HyperFIDO U2F Security Key
Brand: HyperFIDO, Firmware: Feitian(?), Chip: ?, Price: $9.98, Connection: USB-A
This HyperFIDO device is plastic so avoids the electrical issues of the KEY-ID and HyperFIDO Mini, above. It also avoids having an LED that can blind small children.
However, at least on the one that I received, the plastic USB part is only just small enough to fit into a USB socket. It takes a fair bit of force to insert and remove it. Also the end cap looks like it should be symmetrical and so able to go on either way around, but it doesn't quite work when upside down.
Once inserted, pressing the button doesn't take too much force, but it's enough to make the device bend worryingly in the socket. It doesn't actually appear to be a problem, but it adds a touch of anxiety to each use. Overall, it's cheap and you'll know it.
Those are the devices that matched my initial criteria. But, sometimes, $20 isn't going to be enough I'm afraid.

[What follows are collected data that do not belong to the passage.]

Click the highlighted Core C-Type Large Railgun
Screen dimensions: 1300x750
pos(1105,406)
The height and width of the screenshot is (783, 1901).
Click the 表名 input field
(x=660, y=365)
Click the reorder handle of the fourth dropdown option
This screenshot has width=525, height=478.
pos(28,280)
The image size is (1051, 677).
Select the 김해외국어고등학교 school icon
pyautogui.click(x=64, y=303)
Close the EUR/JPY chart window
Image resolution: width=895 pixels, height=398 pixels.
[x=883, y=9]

These are some other security keys that I've ended up with:
Brand: Yubico, Firmware: Yubico, Chip: NXP?, Price: $50 (direct from Yubico), Connection: USB-C
If you have a laptop that only has USB-C ports then a USB-A device is useless to you. Currently your only option is the Yubikey 4C at $50 a piece. This works well enough: the “button” is capacitive and triggers when you touch either of the contacts on the sides. The visual indicator is an LED that shines through the plastic at the very end.
Note that, as a full Yubikey, it can do more than just being a security key. Yubico have a site for that.

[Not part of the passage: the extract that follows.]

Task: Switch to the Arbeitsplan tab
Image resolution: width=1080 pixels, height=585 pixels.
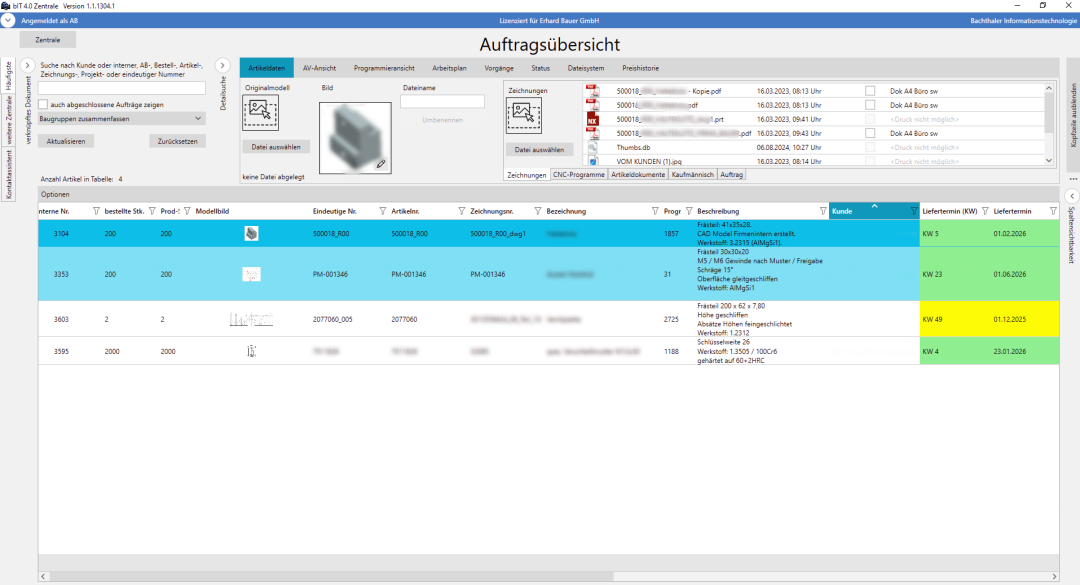Action: (449, 68)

(Update: several people have mentioned in comments that this device wasn't very robust for them and had physical problems after some months. I can't confirm that, but there's always the option of a USB-A to USB-C adaptor. Just be careful to get one that'll work—the adaptor that I have doesn't hold “tongue-only” USB devices well enough.)
Many people lacking USB-A ports will have a Touch Bar, which includes a fingerprint sensor and secure element. One might spy an alternative (and cheaper solution) there. GitHub have published SoftU2F which does some of that but, from what I can tell, doesn't actually store keys in the secure element yet. However, in time, there might be a good answer for this.

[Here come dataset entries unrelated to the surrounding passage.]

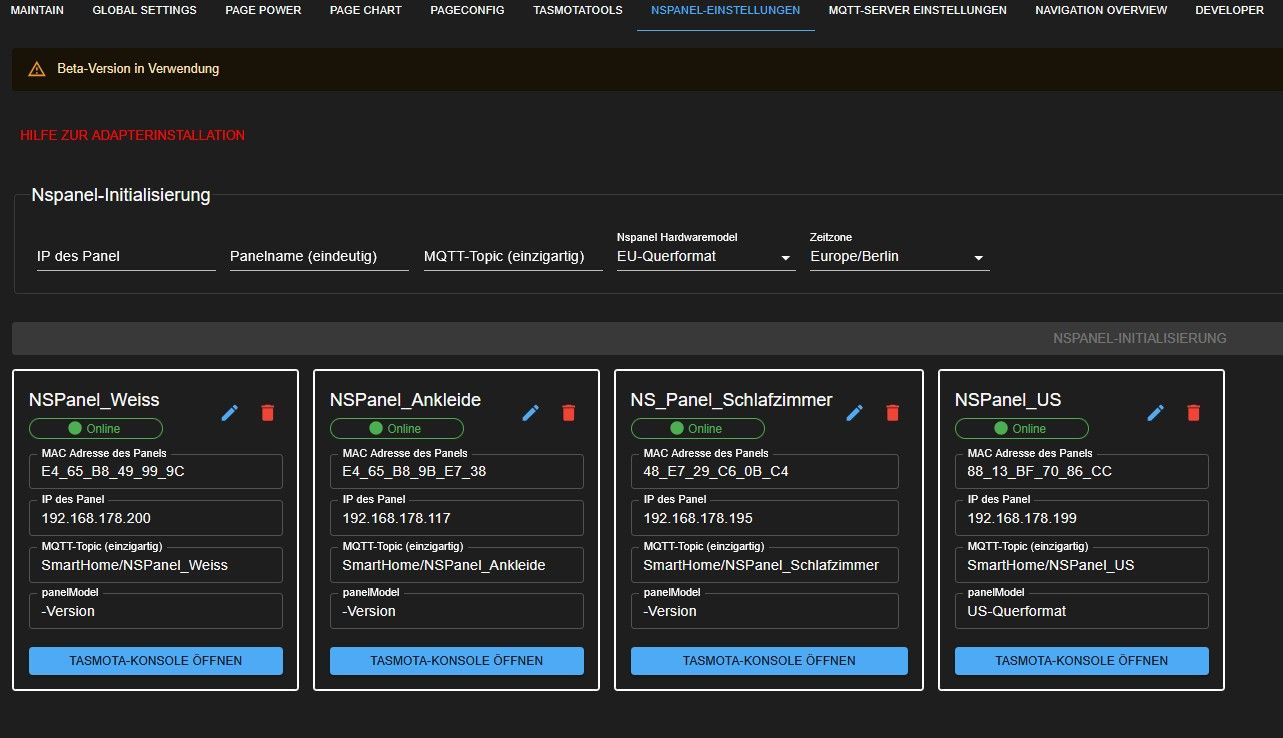The image size is (1283, 738).
Task: Click the Online chip on NSPanel_US
Action: point(1021,428)
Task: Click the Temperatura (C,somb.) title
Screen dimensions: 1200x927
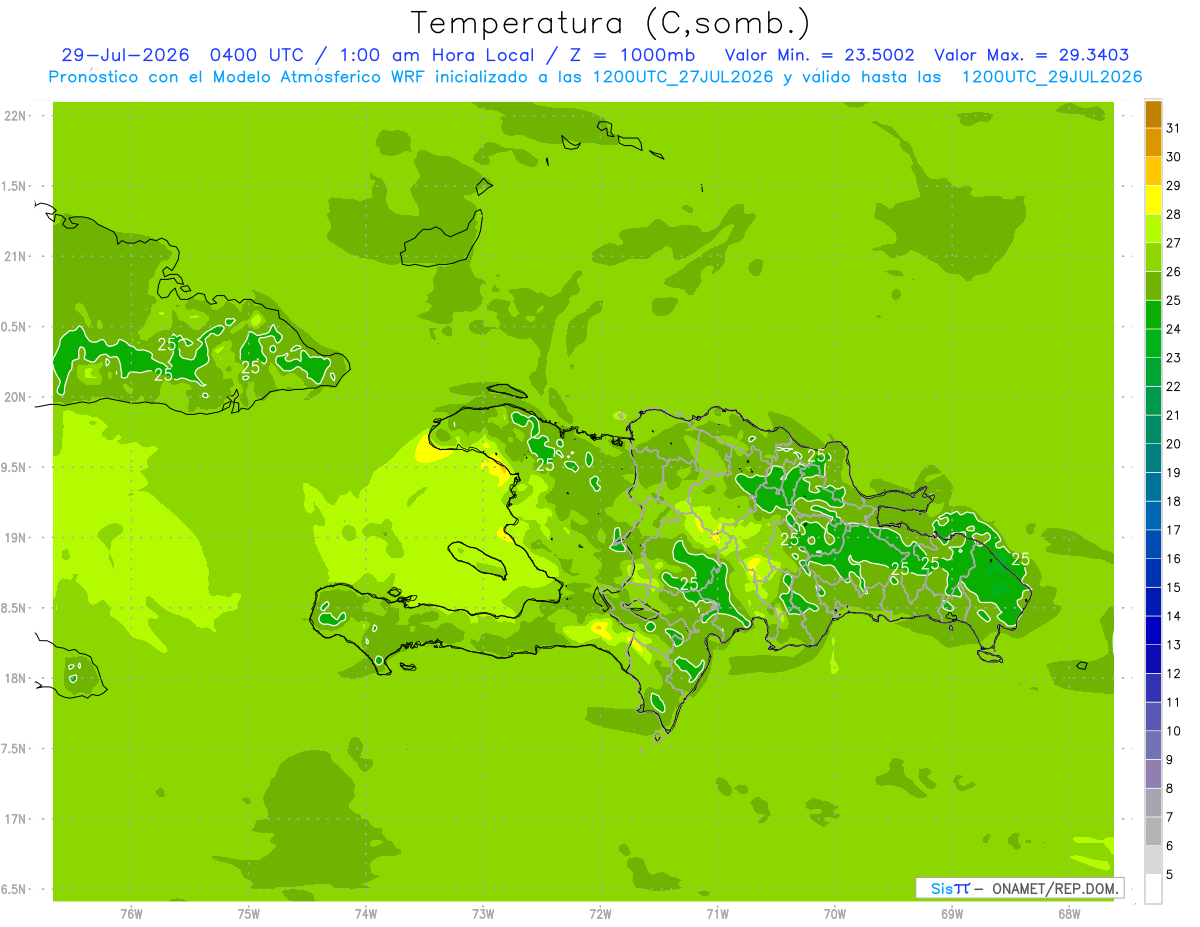Action: click(x=611, y=22)
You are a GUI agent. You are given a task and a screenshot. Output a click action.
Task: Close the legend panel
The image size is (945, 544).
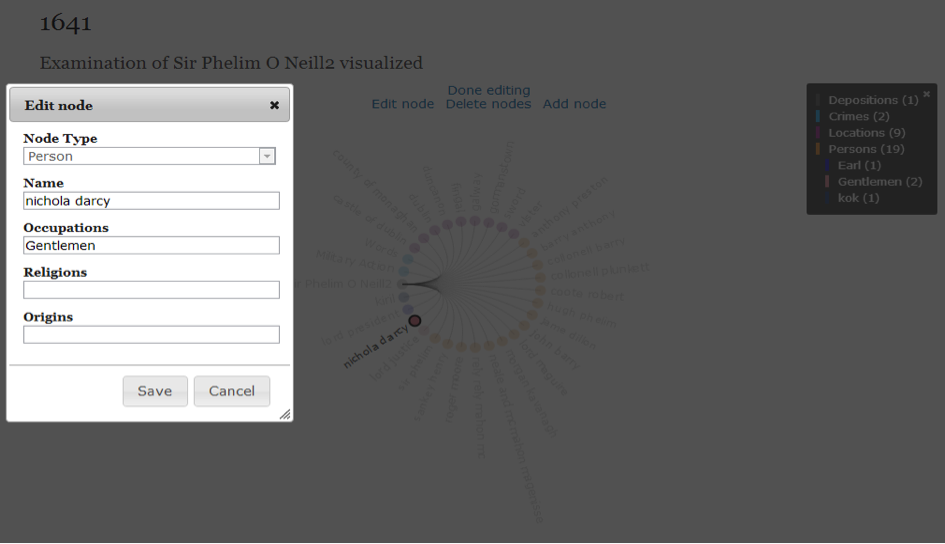tap(926, 94)
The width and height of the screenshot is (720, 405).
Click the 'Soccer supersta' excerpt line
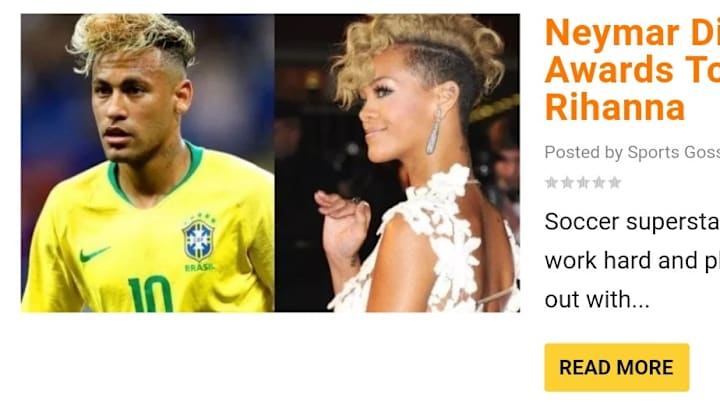632,222
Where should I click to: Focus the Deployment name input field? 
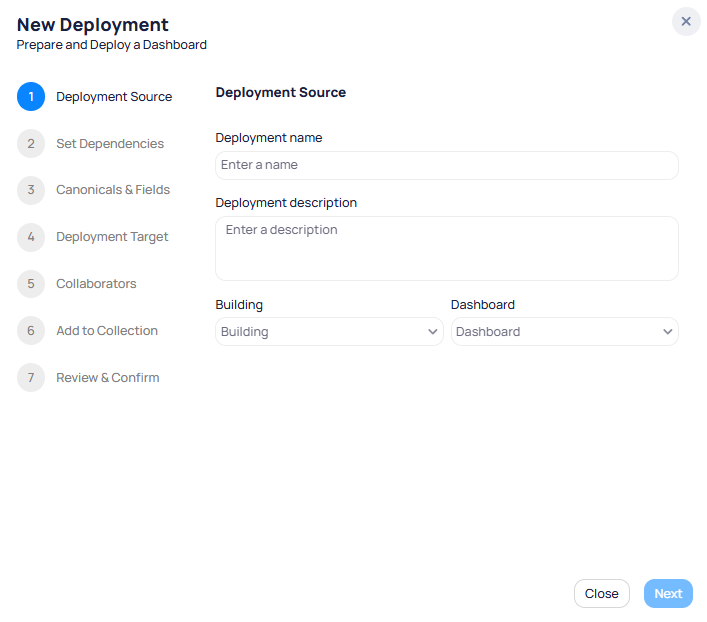446,165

(Update: the behaviour of SoftU2F might be changing.)
Brand: Yubico, Firmware: Yubico, Chip: NXP?, Price: $50 (direct from Yubico), Connection: USB-A
Another $50 security key from Yubico, but I've included it because it's my preferred form-factor: this key is designed to sit semi-permanently inside the USB-A port. The edge is a capacitive touch sensor so you can trigger it by running your finger along it.
It does mean that you give up a USB port, but it also means that you've never rummaging around to find it.
(Note: newer Nanos look slightly different. See Yubico's page for a photo of the current design.)